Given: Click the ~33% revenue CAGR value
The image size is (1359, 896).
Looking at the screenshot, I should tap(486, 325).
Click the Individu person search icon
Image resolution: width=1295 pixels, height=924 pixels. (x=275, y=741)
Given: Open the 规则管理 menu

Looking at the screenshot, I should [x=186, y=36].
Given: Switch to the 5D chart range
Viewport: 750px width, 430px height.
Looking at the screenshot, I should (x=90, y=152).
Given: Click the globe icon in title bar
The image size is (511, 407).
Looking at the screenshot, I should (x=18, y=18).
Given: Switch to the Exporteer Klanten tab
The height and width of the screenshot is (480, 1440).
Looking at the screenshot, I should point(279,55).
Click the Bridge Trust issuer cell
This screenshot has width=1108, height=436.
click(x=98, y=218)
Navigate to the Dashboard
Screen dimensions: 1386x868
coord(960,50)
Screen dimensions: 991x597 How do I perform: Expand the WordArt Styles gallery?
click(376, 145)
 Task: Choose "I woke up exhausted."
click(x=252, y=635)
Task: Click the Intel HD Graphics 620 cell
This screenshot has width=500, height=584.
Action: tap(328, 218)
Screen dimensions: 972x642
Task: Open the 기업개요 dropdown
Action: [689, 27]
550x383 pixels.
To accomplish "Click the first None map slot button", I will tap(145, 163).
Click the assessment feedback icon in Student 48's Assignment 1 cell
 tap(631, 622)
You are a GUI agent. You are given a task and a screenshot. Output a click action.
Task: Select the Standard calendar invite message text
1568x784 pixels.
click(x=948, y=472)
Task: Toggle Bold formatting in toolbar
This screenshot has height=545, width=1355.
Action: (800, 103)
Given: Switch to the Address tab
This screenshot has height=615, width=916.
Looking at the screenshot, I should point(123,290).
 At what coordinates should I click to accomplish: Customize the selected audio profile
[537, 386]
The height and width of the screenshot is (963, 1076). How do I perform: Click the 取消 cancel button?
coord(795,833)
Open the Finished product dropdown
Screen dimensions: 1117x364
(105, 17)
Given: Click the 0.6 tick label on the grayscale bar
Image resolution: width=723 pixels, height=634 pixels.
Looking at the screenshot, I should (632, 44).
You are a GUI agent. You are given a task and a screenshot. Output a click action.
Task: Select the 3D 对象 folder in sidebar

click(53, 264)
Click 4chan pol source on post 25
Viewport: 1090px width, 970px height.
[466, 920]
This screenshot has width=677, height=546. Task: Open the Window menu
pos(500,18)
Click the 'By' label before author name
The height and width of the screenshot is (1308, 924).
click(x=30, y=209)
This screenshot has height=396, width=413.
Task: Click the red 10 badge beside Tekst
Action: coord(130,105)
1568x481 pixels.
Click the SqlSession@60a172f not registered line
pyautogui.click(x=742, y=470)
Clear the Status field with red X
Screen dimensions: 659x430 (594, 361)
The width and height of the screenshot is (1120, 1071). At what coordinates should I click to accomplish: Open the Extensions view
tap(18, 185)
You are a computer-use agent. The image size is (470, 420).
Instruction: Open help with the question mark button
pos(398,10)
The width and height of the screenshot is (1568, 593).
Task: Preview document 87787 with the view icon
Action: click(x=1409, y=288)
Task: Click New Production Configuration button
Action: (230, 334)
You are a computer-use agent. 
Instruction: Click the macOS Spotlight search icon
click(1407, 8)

:::::

#### DESCRIPTION OF THE TASK:
Please give an exact copy of the entries above, from the line with "Viewport: 1090px width, 970px height." down to the line with "You are a computer-use agent. The", inclusive, and nothing else.

#### FINISHED EXERCISE:
Viewport: 1090px width, 970px height.
[466, 920]
This screenshot has width=677, height=546. Task: Open the Window menu
pos(500,18)
Click the 'By' label before author name
The height and width of the screenshot is (1308, 924).
click(x=30, y=209)
This screenshot has height=396, width=413.
Task: Click the red 10 badge beside Tekst
Action: coord(130,105)
1568x481 pixels.
Click the SqlSession@60a172f not registered line
pyautogui.click(x=742, y=470)
Clear the Status field with red X
Screen dimensions: 659x430 (594, 361)
The width and height of the screenshot is (1120, 1071). At what coordinates should I click to accomplish: Open the Extensions view
tap(18, 185)
You are a computer-use agent. The image size is (470, 420).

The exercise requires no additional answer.